In closing, the growing Chinese footprint in Pakistan cannot be supported or opposed on the basis of surface-level phenomena. So, for instance, the fact that China enjoys comparatively greater public support in Pakistan than the US is not a sufficient condition for the Left to argue that Chinese developmentalism represents a form of anti-imperialist push back, especially when such a position neglects the concrete effects of Chinese ‘assistance’ on the most exploited and oppressed segments and on nature.

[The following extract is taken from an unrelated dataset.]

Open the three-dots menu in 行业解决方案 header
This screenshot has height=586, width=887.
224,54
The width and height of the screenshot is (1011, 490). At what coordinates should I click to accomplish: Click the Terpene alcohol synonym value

Can there be a left position that remains organically connected to the struggles of the wretched of the earth whilst also remaining cautiously optimistic of the increasing Sinification of the world? I am not convinced that we must confine ourselves to such thinking. To borrow from the provocative authors Joel Wainwright and Geoff Mann who offer us a ‘political theory of our planetary future’, I prefer to imagine a Planet X than a Planet Mao. What the proverbial Planet X would look like and the social forces – and potentially states – that will bring it to reality will be contingent on the extent to which anti-imperialist internationalism informs Left projects, in Pakistan and beyond.

Aasim Sajjad Akhtar is an associate professor of political economy at the National Institute of Pakistan Studies at Quaid-i-Azam University in Pakistan. He is the author of The Struggle for Hegemony in Pakistan: Fear, Desire and Revolutionary Horizons.